Sacred spaces, understood as places defined by a set of ritual and social practices following Michel de Certeau’s definition of space as a ‘practiced place’, played a central role in high and late medieval society. Although nominally separate from mundane ones, sacred spaces were deeply embedded in structures of power and therefore also important arenas for social conflict. Sacred space and its defining rituals could on the one hand establish communal identities and promote social cohesion in a stratified society riddled with social tensions, but could also provide a resource when such tensions came to the fore.

The most recent authoritative research on medieval revolt has argued against seeing revolt as imbued with religiosity. This project, by contrast, reframes the relationship between popular protest and religion by arguing that sacred space played a role in revolts, and, more importantly, in everyday forms of protest. This spatial aspect of medieval social life and religious culture is crucial for understanding how people in the Middle Ages, and in particular the majority of the church–the laity–understood, protested, and negotiated their place in society.

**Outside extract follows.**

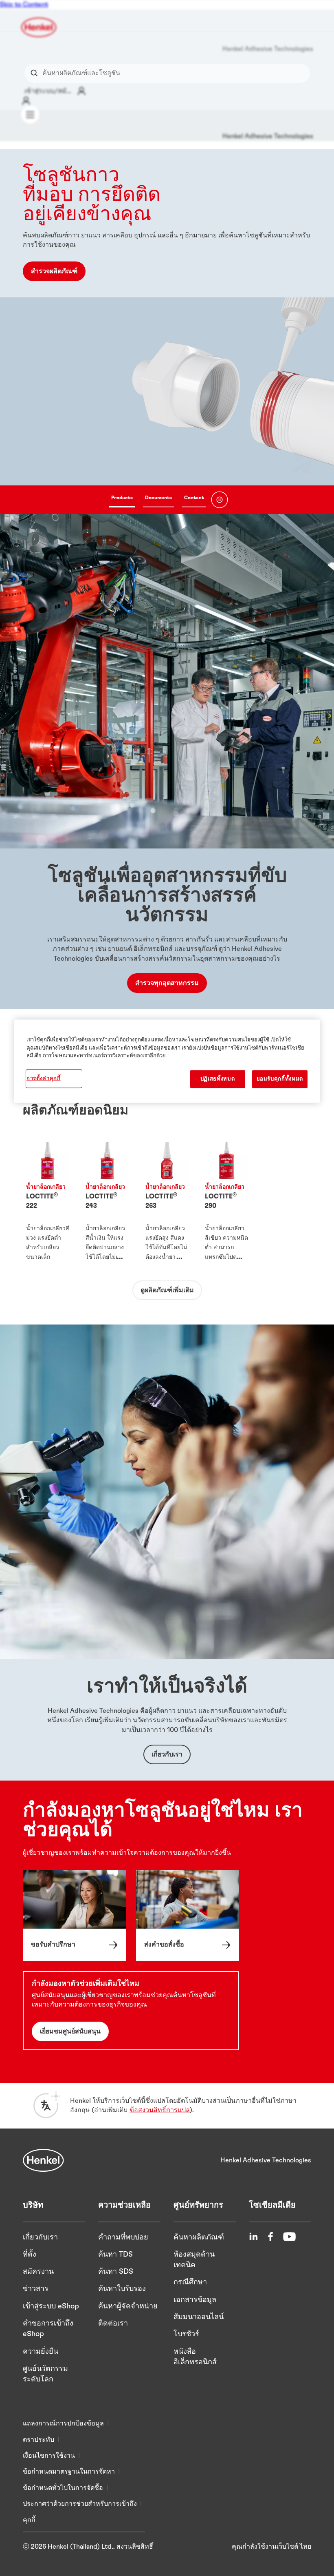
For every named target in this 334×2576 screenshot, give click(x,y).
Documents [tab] (158, 497)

My project will expand on my research as a Marie Skłodowska-Curie Action Individual Fellow (MSCA-IF) at the University of Cambridge in studying the uses of sacred spaces to contest ecclesiastical authority in high and late medieval Europe. The project will further expand and use a database of cases that I have created through extensive research on medieval episcopal registers, inquisition depositions, chronicles, and other narrative sources.

I am also engaged in a number of short-term projects in developing themes from my doctoral thesis. A central concern is the implications of the development of a moral-psychological discourse in the early thirteenth century on perceptions of heresy and how the concepts of scholastic moral psychology were translated into the vernacular and communicated to a non-academic public.